Welfare reforms a part of the answer

THE emotion being generated by a small number of people, many of them young, with no respect for other people's property is not only justified but demonstrates the frustration parts of the community feel as a result of these attacks.

Perhaps it's the hot weather but these types of confrontation seem more apparent at present than, say, in the middle of July with frost setting on the ground.

Today's story on page 6 relates the stories of people who try and get on with their lives but have to deal with attacks - and there seems no better word - on their property and lifestyles.

Strident calls for welfare cuts have been issued, both from affected residents as well as mostly anonymous weblogs, but it's not the whole answer.

The Member for Dubbo Troy Grant said: "Removing their welfare benefits could form part of the broader conversation but we need a mechanism to hold to account those recidivists who have disdain for the community."

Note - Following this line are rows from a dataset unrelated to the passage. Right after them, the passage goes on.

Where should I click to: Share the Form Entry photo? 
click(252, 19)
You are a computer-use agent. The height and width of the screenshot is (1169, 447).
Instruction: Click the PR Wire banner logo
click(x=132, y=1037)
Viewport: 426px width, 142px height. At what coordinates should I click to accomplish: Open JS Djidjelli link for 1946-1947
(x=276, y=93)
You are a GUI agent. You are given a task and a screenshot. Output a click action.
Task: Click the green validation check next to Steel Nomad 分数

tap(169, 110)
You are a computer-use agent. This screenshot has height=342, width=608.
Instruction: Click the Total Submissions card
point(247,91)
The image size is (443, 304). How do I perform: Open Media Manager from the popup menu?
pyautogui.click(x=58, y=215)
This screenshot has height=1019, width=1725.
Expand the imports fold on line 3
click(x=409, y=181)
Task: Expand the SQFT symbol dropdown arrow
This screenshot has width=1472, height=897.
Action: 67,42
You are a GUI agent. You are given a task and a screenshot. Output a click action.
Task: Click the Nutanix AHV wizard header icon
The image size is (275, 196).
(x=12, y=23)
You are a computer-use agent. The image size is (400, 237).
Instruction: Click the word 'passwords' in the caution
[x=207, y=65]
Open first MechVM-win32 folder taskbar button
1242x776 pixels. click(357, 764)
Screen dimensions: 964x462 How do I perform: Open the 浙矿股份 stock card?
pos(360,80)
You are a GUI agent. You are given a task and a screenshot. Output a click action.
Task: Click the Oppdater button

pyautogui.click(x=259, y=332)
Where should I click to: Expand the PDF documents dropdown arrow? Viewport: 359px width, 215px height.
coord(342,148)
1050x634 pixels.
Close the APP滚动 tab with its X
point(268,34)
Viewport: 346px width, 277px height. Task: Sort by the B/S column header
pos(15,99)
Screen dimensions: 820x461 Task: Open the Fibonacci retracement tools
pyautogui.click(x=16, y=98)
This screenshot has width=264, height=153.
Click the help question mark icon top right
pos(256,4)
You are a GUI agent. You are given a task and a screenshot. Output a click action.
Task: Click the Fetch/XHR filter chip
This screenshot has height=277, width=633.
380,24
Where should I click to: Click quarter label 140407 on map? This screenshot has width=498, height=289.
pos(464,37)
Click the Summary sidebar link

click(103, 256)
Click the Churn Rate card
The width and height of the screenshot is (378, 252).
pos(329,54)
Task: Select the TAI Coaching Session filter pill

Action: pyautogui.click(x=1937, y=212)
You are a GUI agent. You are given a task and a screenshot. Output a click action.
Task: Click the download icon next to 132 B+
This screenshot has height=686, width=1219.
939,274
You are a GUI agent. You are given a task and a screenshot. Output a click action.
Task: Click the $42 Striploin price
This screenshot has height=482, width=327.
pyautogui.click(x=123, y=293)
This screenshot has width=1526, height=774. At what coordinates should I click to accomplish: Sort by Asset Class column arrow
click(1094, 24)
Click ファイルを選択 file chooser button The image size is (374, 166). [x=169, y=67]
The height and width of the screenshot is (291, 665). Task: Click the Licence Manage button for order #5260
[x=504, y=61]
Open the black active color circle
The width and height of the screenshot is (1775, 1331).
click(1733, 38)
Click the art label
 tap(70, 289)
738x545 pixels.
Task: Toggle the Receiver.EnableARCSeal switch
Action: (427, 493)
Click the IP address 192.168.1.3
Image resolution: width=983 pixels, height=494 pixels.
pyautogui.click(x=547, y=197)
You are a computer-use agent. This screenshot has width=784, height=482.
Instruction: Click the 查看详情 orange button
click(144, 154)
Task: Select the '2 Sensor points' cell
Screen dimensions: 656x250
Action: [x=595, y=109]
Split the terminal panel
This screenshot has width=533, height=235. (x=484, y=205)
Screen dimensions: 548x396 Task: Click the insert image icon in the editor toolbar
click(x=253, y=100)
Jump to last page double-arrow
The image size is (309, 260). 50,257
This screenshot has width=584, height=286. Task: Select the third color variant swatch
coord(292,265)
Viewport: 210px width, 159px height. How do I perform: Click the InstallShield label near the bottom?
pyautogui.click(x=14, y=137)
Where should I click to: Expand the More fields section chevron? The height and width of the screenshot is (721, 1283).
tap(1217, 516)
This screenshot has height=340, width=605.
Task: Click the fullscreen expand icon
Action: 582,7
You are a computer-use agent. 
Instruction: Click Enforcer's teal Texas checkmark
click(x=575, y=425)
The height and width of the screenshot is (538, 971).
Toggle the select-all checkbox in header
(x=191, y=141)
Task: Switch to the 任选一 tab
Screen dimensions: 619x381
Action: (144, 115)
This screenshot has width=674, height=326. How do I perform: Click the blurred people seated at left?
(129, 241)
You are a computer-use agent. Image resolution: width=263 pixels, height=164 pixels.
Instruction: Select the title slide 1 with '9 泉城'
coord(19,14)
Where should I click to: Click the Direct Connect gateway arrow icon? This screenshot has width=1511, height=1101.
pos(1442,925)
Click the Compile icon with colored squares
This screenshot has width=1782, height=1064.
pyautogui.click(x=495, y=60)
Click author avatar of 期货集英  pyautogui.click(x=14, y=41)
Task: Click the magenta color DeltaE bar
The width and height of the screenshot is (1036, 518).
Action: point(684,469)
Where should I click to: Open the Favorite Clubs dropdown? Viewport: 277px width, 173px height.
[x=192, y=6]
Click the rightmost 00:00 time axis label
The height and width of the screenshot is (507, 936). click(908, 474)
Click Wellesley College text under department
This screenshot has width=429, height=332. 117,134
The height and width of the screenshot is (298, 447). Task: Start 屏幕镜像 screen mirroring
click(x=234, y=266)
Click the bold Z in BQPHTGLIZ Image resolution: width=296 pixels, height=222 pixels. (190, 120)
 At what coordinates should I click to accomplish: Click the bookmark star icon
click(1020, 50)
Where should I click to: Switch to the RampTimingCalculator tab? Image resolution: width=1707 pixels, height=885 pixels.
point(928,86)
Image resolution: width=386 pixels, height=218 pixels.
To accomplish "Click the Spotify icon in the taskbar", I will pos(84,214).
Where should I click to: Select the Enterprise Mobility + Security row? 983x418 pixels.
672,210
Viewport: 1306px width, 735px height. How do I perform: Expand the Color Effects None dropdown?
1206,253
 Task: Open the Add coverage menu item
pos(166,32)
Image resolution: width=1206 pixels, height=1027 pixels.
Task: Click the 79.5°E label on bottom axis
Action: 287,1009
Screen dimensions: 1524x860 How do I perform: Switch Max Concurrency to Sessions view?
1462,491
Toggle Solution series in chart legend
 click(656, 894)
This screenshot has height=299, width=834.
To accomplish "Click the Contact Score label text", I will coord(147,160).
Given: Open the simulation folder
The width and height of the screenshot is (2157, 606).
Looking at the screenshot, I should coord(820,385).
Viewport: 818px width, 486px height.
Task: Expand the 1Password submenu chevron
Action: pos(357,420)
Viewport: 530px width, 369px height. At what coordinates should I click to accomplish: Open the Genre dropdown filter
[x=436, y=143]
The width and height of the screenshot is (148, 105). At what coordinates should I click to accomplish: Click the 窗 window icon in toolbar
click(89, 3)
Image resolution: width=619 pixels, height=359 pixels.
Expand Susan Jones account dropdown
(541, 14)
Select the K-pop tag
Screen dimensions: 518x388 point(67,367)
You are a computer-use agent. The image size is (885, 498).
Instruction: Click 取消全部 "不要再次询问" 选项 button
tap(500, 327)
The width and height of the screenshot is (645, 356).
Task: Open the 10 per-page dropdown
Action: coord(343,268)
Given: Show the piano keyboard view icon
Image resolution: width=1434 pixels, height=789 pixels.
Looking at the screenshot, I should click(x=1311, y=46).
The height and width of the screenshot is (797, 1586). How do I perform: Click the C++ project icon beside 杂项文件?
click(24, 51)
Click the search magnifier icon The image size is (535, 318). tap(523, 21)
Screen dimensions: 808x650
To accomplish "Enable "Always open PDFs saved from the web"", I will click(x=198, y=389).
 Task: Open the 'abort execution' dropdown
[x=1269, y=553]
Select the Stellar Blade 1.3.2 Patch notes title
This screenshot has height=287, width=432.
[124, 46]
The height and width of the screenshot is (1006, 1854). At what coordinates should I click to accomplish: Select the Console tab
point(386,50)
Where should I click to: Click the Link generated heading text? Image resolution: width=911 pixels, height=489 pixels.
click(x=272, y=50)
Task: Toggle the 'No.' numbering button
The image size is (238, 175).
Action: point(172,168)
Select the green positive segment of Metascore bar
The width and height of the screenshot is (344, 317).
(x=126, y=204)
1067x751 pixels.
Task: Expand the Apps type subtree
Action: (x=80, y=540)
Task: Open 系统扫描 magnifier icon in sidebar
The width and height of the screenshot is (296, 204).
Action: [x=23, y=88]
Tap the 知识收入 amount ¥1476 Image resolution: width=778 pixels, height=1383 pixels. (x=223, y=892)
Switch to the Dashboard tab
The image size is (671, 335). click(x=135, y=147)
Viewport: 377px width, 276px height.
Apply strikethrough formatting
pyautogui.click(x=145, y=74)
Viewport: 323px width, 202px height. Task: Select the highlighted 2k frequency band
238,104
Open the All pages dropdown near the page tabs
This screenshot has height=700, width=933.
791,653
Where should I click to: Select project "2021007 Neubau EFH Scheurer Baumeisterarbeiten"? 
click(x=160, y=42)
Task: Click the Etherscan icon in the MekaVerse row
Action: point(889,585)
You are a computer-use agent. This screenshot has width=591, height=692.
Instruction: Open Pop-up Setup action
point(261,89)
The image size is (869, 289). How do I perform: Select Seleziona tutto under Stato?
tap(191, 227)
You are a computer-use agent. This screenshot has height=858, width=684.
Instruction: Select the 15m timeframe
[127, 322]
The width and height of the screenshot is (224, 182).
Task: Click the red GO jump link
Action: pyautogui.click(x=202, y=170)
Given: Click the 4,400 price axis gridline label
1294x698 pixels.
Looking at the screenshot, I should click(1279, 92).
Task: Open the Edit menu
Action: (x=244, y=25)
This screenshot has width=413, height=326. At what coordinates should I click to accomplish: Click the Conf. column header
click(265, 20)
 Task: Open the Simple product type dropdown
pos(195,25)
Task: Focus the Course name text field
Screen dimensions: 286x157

Removing families from state-provided housing might be seen as an answer but it's only short term.

Accountability is the problem and when you add to the mix drug and alcohol issues as well as physical abuse, a grim picture emerges.

The answer lies somewhere in the middle ground between extreme action and constant handouts. The phrase hand-up rather than hand-out has been a rallying cry in the past.

We know the troublemakers are a minority and often fly under the radar. How we build confidence and pride in themselves and their families is the part of the answer.

But most of these people must want to make a difference themselves rather than expecting others to do it for them.